Last updated: 5 March 2026
A permit to work (PTW) is a formal written system used to control high-risk activities on construction sites. It authorises specific people to carry out specific work at a specific time, ensuring all necessary precautions are in place before work begins.
Unlike a method statement which describes how to do work safely, a permit to work controls when and where high-risk work can take place. It is a management tool that ensures communication between different trades and prevents dangerous clashes of activities.

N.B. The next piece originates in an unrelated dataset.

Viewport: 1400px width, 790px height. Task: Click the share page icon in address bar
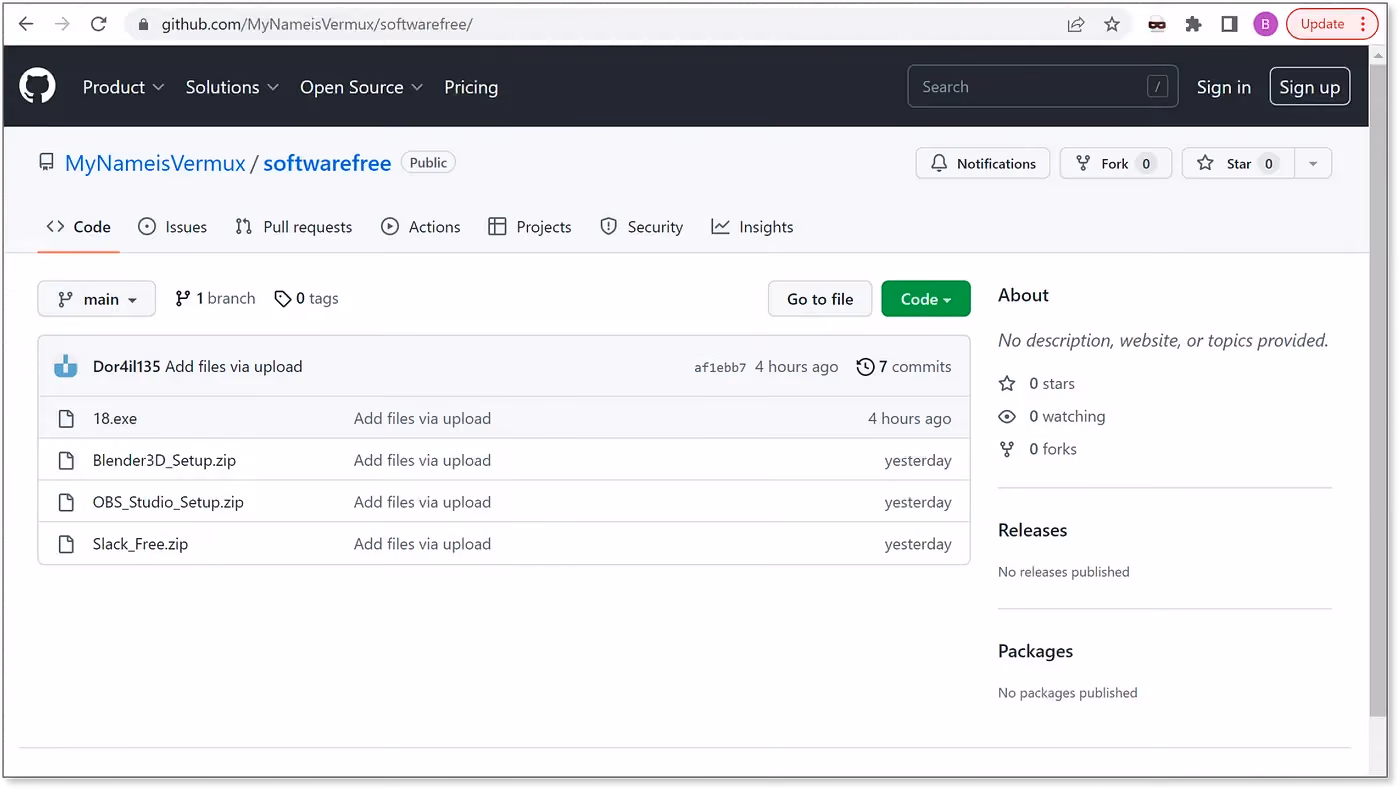(1076, 24)
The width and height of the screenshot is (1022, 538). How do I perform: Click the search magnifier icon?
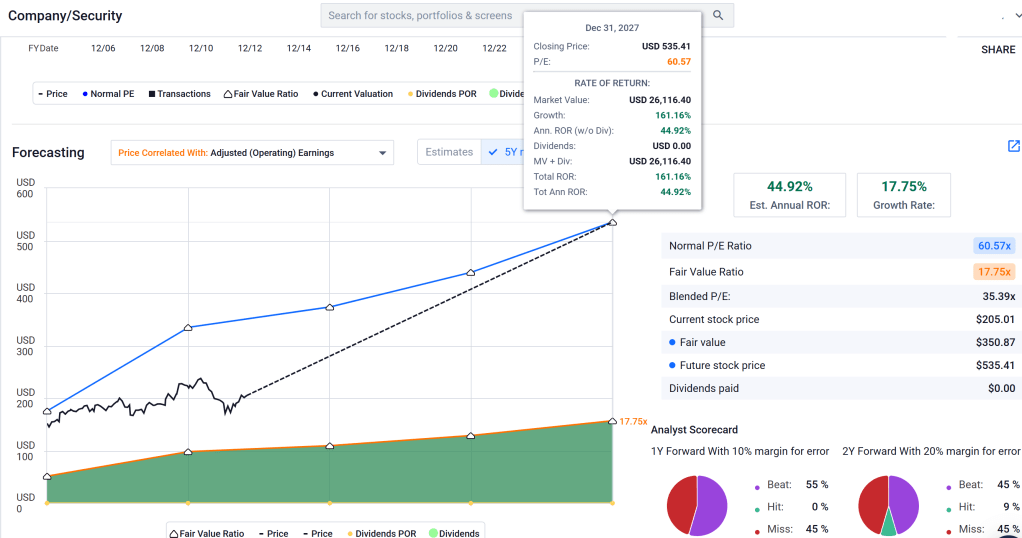[x=718, y=16]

When Is a Permit to Work Required?
Permits to work are required for activities where the risk is high enough that normal method statements and risk assessments are not sufficient control on their own:
- Hot works: Welding, cutting, grinding, brazing — any work producing heat, sparks, or flames
- Confined space entry: Tanks, chambers, manholes, excavations deeper than 1.2m
- Electrical isolation: Work on or near live electrical systems
- Working at height: When standard edge protection or scaffold is not available
- Excavation near services: Digging near gas, electric, water, or telecoms utilities
- Breaking into live systems: Plumbing, HVAC, or fire suppression systems
- Crane lifts over occupied areas: When lifting operations cannot avoid occupied zones
What Should a Permit to Work Include?
- Description of the work and its exact location
- Start and finish times (permits must not be open-ended)
- Identified hazards and required precautions
- PPE requirements beyond standard site PPE
- Emergency procedures specific to the activity
- Isolation details (what has been isolated and how)
- Name and signature of the permit issuer
- Name and signature of the person carrying out the work
- Confirmation that the area has been made safe (permit closure)
The Permit to Work Process
- Request: The contractor requests a permit, providing RAMS for the proposed work
- Assessment: The site manager or PTW coordinator assesses the work against site conditions
- Issue: The permit is issued with specific conditions, signed by both parties
- Work: The work is carried out within the permit conditions
- Monitoring: The site manager checks that conditions are being followed
- Closure: On completion, the area is checked, made safe, and the permit is formally closed
Common Permit to Work Mistakes
- Leaving permits open overnight without renewal
- Issuing permits without physically checking the work area
- Workers starting before the permit is fully signed
- Not communicating permit conditions to all affected trades
- Failing to close permits and confirm the area is safe after work completion
A well-managed permit to work system is one of the most effective safety controls on a construction site. It forces communication, creates a formal record, and ensures that high-risk work only happens when proper precautions are in place.